Bevor ich einiges zur Bildqualität sage, möchte ich kurz noch auf die technischen Daten eingehen. Die maximale Auflösung der beiden Kamera-Sensoren liegt bei 12 Megapixel im 4:3 Format, möchte man im 16:9 Format aufnehmen, so sind nur noch 9 Megapixel möglich. Die Blende liegt bei bis zu f2.2. Das Huawei P9 kann natürlich auch Videos aufnehmen, allerdings ist man auf 1080p (Full-HD) mit 60fps beschränkt. Andere Smartphones bieten bereits seit Jahren 4K Video-Aufnahme, Huawei hat beim P9 darauf verzichtet.
Die Bildqualität der Fotos ist insgesamt sehr gut und das P9 spielt damit ohne Zweifel in der Oberklasse mit. Die Fotos sind scharf und Farben werden naturgetreu dargestellt. Auch die Auslöse-Geschwindigkeit ist sehr gut. Einen wirklichen Mehrwert habe ich durch die zwei nebeneinander angeordneten Kameras aber nicht feststellen können – die Bilder von anderen Flaggschiff-Smartphones wie etwa dem Samsung Galaxy S7 oder dem Apple iPhone 6s sind in den meisten Situationen nicht schlechter.
Die Bedienung der Kamera-Software ist nicht ganz selbst erklärend, ein Info-Fenster beim ersten Kamera-Start hilft aber bei der Orientierung. Es gibt viele Spielereien und Möglichkeiten zur Foto-Bearbeitung, etwa Filter und die Möglichkeit, nachträglich die Blende zu verstellen. Insgesamt sehr interessant, aber es ist fraglich, in wie weit man solche Features dann auch dauerhaft nutzt. Foto-Enthusiasten werden sich aber in jedem Fall über den Profi-Modus freuen, welcher diverse Einstellungen etwa bei Belichtung und Verschlusszeit zulässt.
Sonstige Technik und Performance
Als Prozessor wurde beim Huawei P9 ein HiSilicon Kirin 955 Octa-Core Chipsatz verbaut.

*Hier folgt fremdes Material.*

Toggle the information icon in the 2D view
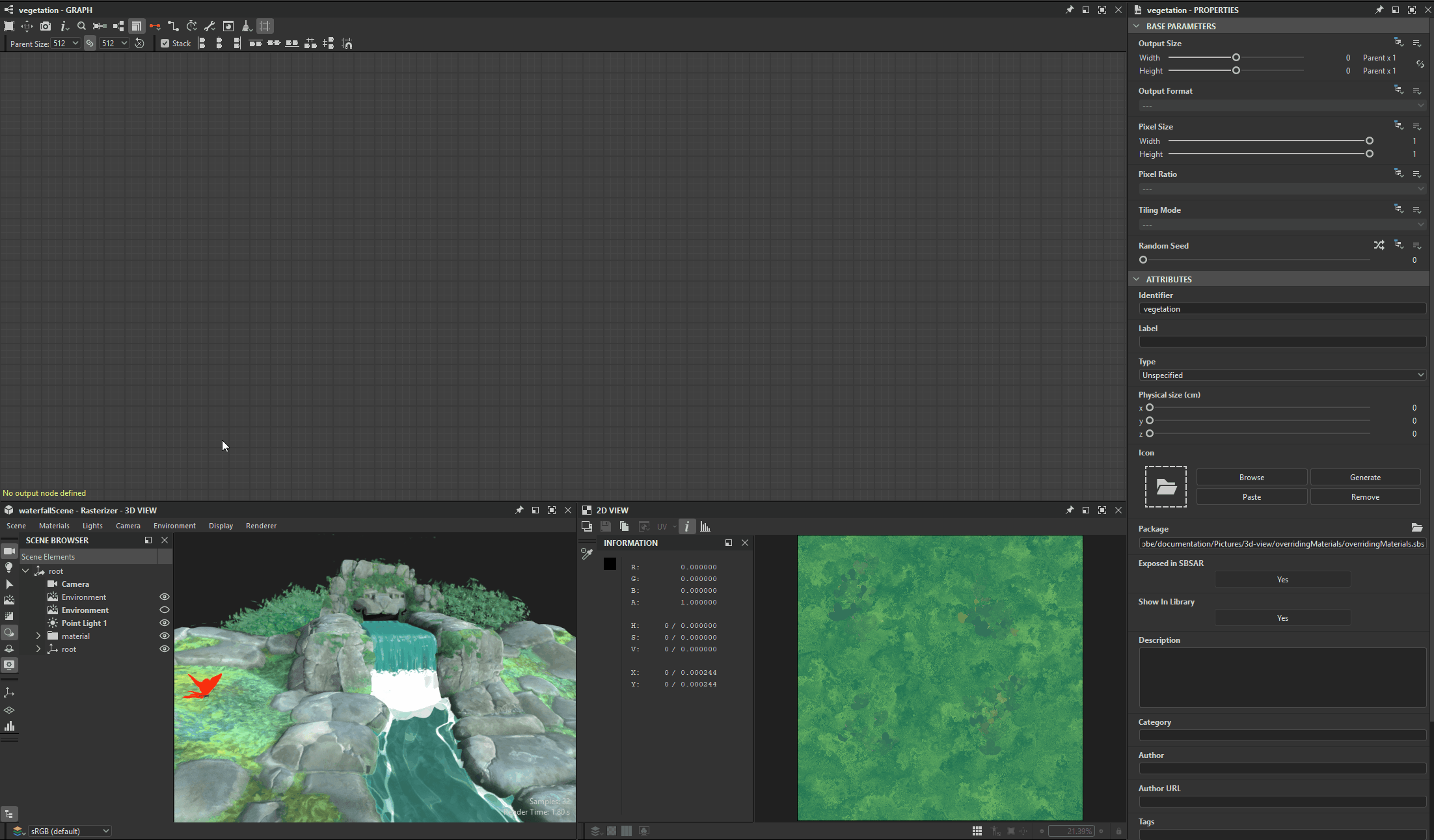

Die Performance ist bei normaler Nutzung absolut tadellos, Anwendungen öffnen ohne merkliche Verzögerung und auch bei intensivem Multitasking sind keine Leistungseinbußen feststellbar. Auch aktuelle Spiele sollten flüssig und problemlos laufen, das wurde für diesen Testbericht allerdings nicht überprüft.

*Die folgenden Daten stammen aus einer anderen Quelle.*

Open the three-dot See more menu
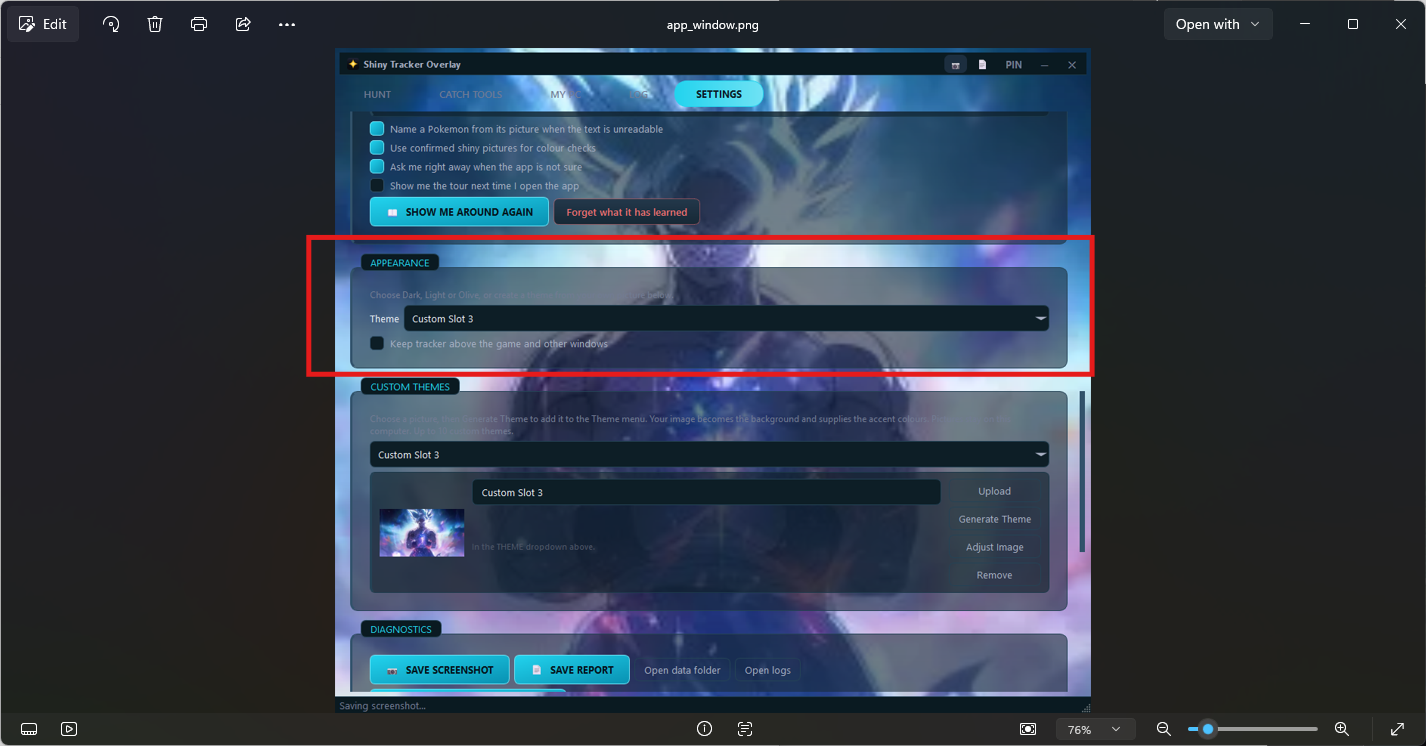Image resolution: width=1426 pixels, height=746 pixels. coord(287,24)
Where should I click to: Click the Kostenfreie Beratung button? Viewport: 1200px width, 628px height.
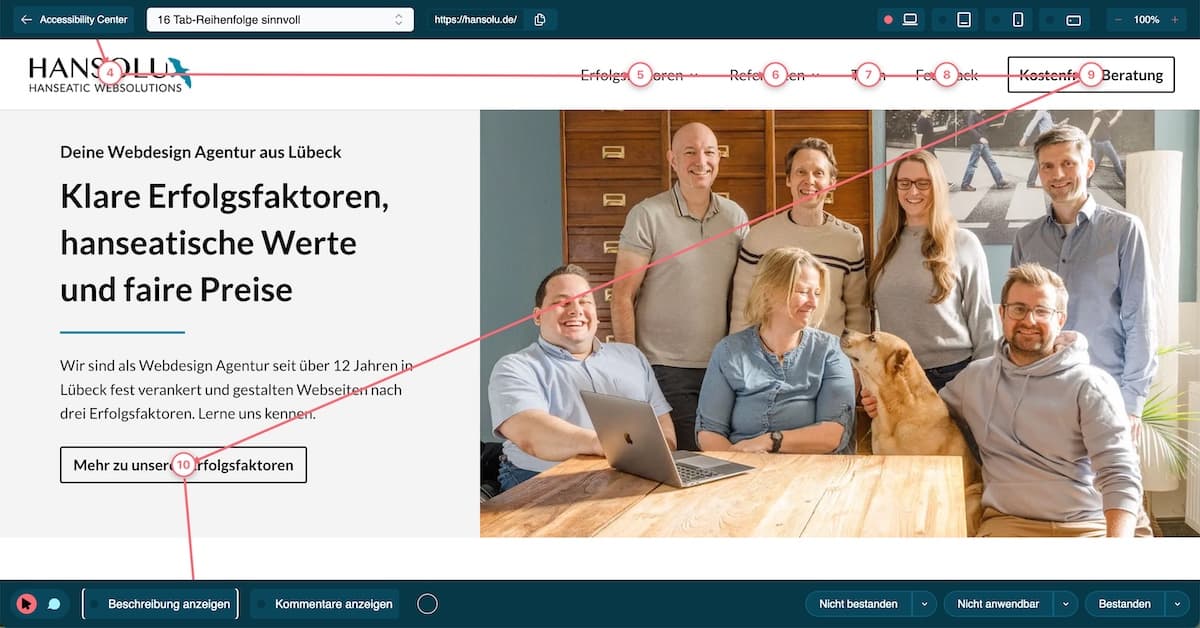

Der interne Speicher beim Huawei P9 ist 32 Gigabyte groß, eine Erweiterung per MicroSD Speicherkarte ist möglich. Der Arbeitsspeicher ist 3 GB groß, für alltägliche Nutzung und Multitasking absolut ausreichend. Natürlich hat Huawei auch wieder einen Fingerabdrucksensor auf der Rückseite des Smartphones eingebaut. Der Sensor funktioniert – wie auch schon beim Huawei Mate 8 – extrem schnell und zuverlässig, ganz so wie man es erwartet.

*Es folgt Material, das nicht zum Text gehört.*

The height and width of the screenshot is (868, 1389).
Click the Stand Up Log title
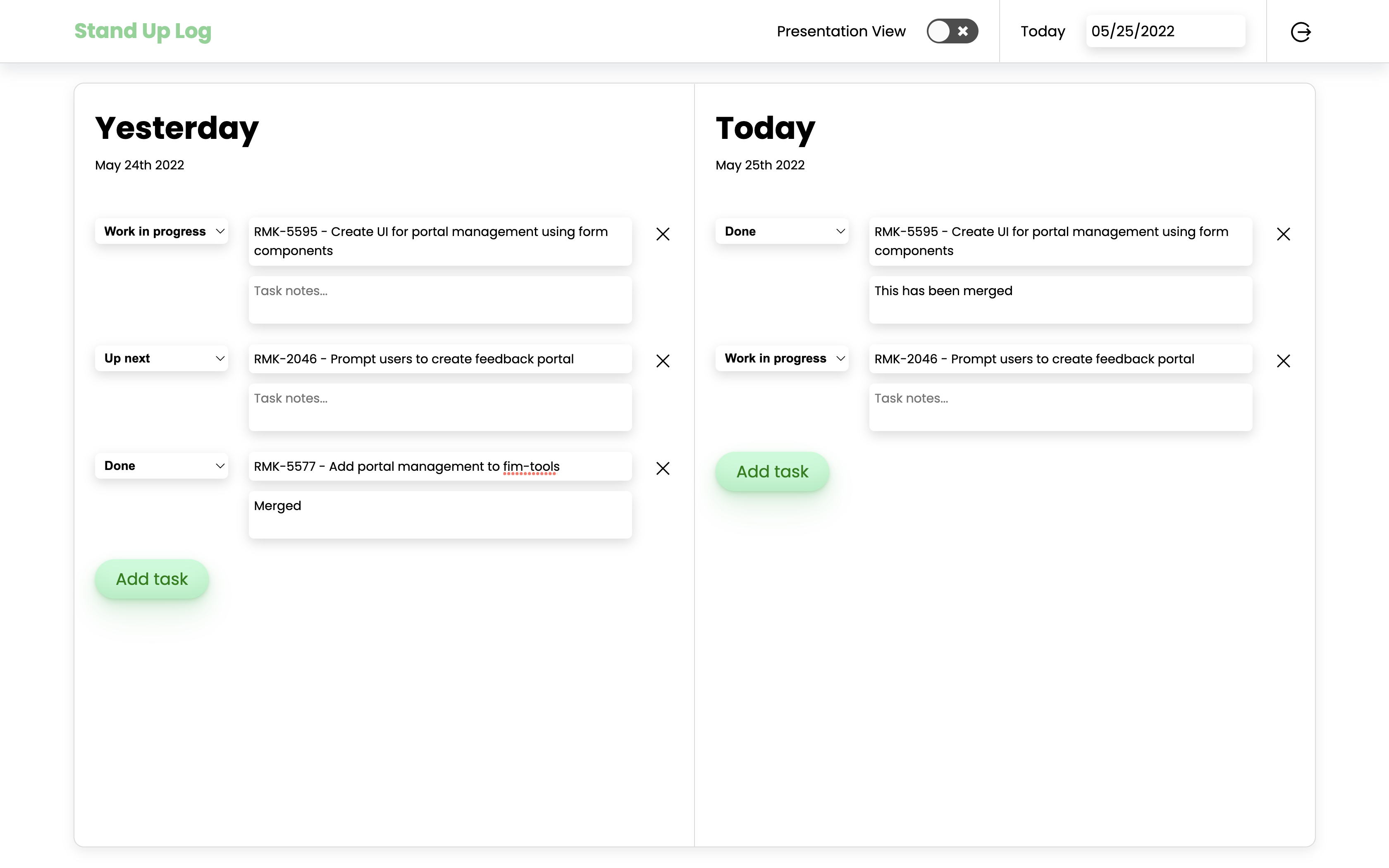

Das Modem im Huawei P9 unterstützt alle aktuellen Netz-Standards samt LTE Advanced Cat6 mit Geschwindigkeiten von bis zu 300 MBit/s im Downlink und bis zu 50 MBit/s im Uplink. Grundsätzlich bietet Huawei sogar eine Dual-SIM Version des P9 an, leider aber nicht in Deutschland, Österreich und der Schweiz. Hierzulande bekommen wir nur die Single-SIM Variante. Der Empfang war im Test gut bis sehr gut, insbesondere LTE800 und LTE1800 konnten überzeugen. Auch die Sprachqualität war einwandfrei.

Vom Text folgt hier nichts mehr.